Research

Area 5

Hematological oncology

Team leader

Strategic objectives

The main strategic objectives of our team are clinical, applied and basic research in haematological oncology. The team is structured into three study groups of three major disease categories

Main lines of research

  1. Lymphoid neoplasms
    • Mechanisms of progression and study of the clinical significance of minimal residual disease.
    • Genomic profile of diffuse large cell lymphoma and its clinical significance (in collaboration with the National Cancer Institute (USA) and the Leukemia Lymphoma Molecular Profiling Project (LLMPP)).
    • New prognostic models in T cell lymphomas (in collaboration in international studies, particularly the International T-cell Lymphomas Project (University of Nebraska) and follicular lymphoma.
    • Mechanisms of progression of chronic lymphoid leukemia (CLL)
    • Influence of the cellular microenvironment in CLL.
    • Evaluation of cellular proliferation inCLL.
    • Project for theChronic Lymphocytic Leukemia (CLL) Genome, in collaboration with the Hematopathology Unit.
    • Phase I/II and III clinical trials in lymphomas and CLL.
  2. Multiple myeloma and other monoclonal gammopathies
    • Study of molecular cytogenics, gene-expression profile of cytokines related to angiogenesis and tumors microenvironment and analysis of genes differentially expressed in bone marrow and extramedullary plasmacytomas.
    • Evaluation of the immune reconstitution in patients in remission after autologous transplant or chemotherapy as compared with patients in partial response and monoclonal gammopathies of undetermined significance.
    • Impact of individual genetic variability on response to treatment in multiple myeloma through analysis of single nucleotide polymorphisms (SNPs).
    • Characterization of cardiac involvement in AL amyloidosis based on clinical presentation, cardiac biomarkers and imaging techniques, and influence of genetics in the predilection of light amyloidogenic chains for the heart and the severity of involvement.
    • Phase I, II and III clinical trials within the Spanish PETHEMA group or pharmaceutical companies.
  3. Myeloid neoplasms
    • Chronic myeloid leukemia (CML): Participation in the European Registry of CML
    • Philadelphia-negative myeloproliferative neoplasms: Mechanisms of thrombosis; relationship between mutational status and initial characteristics, progression and prognosis of myelofibrosis; participation in the European Registry of Myelofibrosis.
    • Acute myeloid leukemia (AML): Biological prognostic factors in AML of intermediate cytogenetic risk; Analysis of biological prognostic factors in AML; Analysis of expression of non-coding RNA (microRNA&long intergenic non-coding RNA) in AML; Design of treatment protocols for the Grupo Cooperativo para el Estudio y Tratamiento de las Leucemias Agudas y Mielodisplasias.
    • Myelodysplastic syndromes (MDS): Participation in the Spanish MDSRegistry; cytogenetic and molecular abnormalities and prognostic implications; study of microR-NA.
    • Phase I/II and III clinical trials with new drugs for CML, myelofibrosis, AML, ALL and MDS.

Research Group

Myeloma and other monoclonal gammapathies

Joan Bladé

(HCB)

Multiple Myeloma and systemic AL amyloidosis.
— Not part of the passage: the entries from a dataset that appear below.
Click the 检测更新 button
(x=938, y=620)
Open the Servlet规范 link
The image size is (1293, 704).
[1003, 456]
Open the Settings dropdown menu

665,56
Minimal residual disease and mechanisms of disease progression studies, extramedullary involvement in myeloma, cardiac involvement in Amyloidosis, and multicentric clinical trials with novel drugs.

Research Group

Myeloid neoplasms

Francisco Cervantes

(HCB)

Natural history and prognosis of chronic myeloid leukemia, myeloproliferative neoplasms, acute myeloid leukemia and myelodysplastic syndromes; prognostic importance of newer molecular markers in these diseases; clinical trials with new drugs.

Research Group

Lymphoid neoplasms

Armando López Guillermo

(HCB)

Lymphomas, chronic lymphocytic leukemia and the other lymphoproliferative disorders: Study of progression mechanisms of the disease, genome of CLL and lymphoma, minimum residual disease and biological prognostic models

50/50 Program

Mechanisms of progession in monoclonal gammopathies

Carlos Fernández de Larrea Rodríguez

(HCB-IDIBAPS)

Our group is focused on a comprehensive study on patients with multiple myeloma in complete remission, in order to investigate whether or not immune restoration is associated with the emergence of oligoclonal bands and to a continued response, and to search common features that these patients can share with those with long-lasting stable monoclonal gammopaties of undetermined significance (MGUS). For this purpose, a wide spectrum of biological studies in peripheral blood and bone marrow are performed in patients after transplantation or induction chemotherapy only, in comparison with patients with active myeloma.